* Begin Excerpted data *
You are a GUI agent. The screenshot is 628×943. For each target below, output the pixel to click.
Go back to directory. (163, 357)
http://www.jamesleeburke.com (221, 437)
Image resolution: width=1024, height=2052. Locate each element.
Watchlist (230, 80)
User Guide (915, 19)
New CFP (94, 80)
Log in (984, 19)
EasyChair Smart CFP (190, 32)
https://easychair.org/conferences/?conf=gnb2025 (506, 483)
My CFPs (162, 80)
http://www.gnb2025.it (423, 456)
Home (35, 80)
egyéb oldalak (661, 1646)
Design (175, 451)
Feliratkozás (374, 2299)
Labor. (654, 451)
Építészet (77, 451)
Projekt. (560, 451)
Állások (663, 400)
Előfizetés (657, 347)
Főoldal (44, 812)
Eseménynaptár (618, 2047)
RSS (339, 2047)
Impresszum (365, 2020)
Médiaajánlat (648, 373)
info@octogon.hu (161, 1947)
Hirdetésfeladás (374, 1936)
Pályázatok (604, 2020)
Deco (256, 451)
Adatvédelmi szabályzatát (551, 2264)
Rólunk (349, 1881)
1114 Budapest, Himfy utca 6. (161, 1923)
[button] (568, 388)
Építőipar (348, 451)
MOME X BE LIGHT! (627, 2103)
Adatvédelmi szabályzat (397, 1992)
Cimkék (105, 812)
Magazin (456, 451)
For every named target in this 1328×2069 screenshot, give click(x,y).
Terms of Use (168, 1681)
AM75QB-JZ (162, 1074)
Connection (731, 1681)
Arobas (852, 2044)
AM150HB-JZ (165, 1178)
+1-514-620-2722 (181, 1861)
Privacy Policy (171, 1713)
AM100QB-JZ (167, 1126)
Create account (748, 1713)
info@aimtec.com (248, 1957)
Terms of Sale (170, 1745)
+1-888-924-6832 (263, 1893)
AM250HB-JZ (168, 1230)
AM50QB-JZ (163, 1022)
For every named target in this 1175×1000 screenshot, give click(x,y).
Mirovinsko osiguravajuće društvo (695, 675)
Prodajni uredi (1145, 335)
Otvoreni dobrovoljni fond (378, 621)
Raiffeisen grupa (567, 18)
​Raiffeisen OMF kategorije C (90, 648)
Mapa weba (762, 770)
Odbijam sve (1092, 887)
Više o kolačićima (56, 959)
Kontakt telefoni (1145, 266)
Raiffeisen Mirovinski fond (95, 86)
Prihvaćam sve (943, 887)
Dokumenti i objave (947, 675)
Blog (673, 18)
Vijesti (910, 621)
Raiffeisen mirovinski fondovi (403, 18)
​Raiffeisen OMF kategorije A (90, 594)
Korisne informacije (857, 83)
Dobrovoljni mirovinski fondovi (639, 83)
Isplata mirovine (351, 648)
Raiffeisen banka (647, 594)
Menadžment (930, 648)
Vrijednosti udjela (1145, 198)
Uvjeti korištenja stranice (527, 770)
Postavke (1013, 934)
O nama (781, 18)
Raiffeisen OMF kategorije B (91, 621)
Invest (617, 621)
* End Excerpted data *
Retype all of the material above word for word, line by line.

You are a GUI agent. The screenshot is 628×943. For each target below, output the pixel to click.
Go back to directory. (163, 357)
http://www.jamesleeburke.com (221, 437)
Image resolution: width=1024, height=2052. Locate each element.
Watchlist (230, 80)
User Guide (915, 19)
New CFP (94, 80)
Log in (984, 19)
EasyChair Smart CFP (190, 32)
https://easychair.org/conferences/?conf=gnb2025 (506, 483)
My CFPs (162, 80)
http://www.gnb2025.it (423, 456)
Home (35, 80)
egyéb oldalak (661, 1646)
Design (175, 451)
Feliratkozás (374, 2299)
Labor. (654, 451)
Építészet (77, 451)
Projekt. (560, 451)
Állások (663, 400)
Előfizetés (657, 347)
Főoldal (44, 812)
Eseménynaptár (618, 2047)
RSS (339, 2047)
Impresszum (365, 2020)
Médiaajánlat (648, 373)
info@octogon.hu (161, 1947)
Hirdetésfeladás (374, 1936)
Pályázatok (604, 2020)
Deco (256, 451)
Adatvédelmi szabályzatát (551, 2264)
Rólunk (349, 1881)
1114 Budapest, Himfy utca 6. (161, 1923)
[button] (568, 388)
Építőipar (348, 451)
MOME X BE LIGHT! (627, 2103)
Adatvédelmi szabályzat (397, 1992)
Cimkék (105, 812)
Magazin (456, 451)
For every named target in this 1328×2069 screenshot, give click(x,y).
Terms of Use (168, 1681)
AM75QB-JZ (162, 1074)
Connection (731, 1681)
Arobas (852, 2044)
AM150HB-JZ (165, 1178)
+1-514-620-2722 (181, 1861)
Privacy Policy (171, 1713)
AM100QB-JZ (167, 1126)
Create account (748, 1713)
info@aimtec.com (248, 1957)
Terms of Sale (170, 1745)
+1-888-924-6832 (263, 1893)
AM250HB-JZ (168, 1230)
AM50QB-JZ (163, 1022)
For every named target in this 1175×1000 screenshot, give click(x,y).
Mirovinsko osiguravajuće društvo (695, 675)
Prodajni uredi (1145, 335)
Otvoreni dobrovoljni fond (378, 621)
Raiffeisen grupa (567, 18)
​Raiffeisen OMF kategorije C (90, 648)
Mapa weba (762, 770)
Odbijam sve (1092, 887)
Više o kolačićima (56, 959)
Kontakt telefoni (1145, 266)
Raiffeisen Mirovinski fond (95, 86)
Prihvaćam sve (943, 887)
Dokumenti i objave (947, 675)
Blog (673, 18)
Vijesti (910, 621)
Raiffeisen mirovinski fondovi (403, 18)
​Raiffeisen OMF kategorije A (90, 594)
Korisne informacije (857, 83)
Dobrovoljni mirovinski fondovi (639, 83)
Isplata mirovine (351, 648)
Raiffeisen banka (647, 594)
Menadžment (930, 648)
Vrijednosti udjela (1145, 198)
Uvjeti korištenja stranice (527, 770)
Postavke (1013, 934)
O nama (781, 18)
Raiffeisen OMF kategorije B (91, 621)
Invest (617, 621)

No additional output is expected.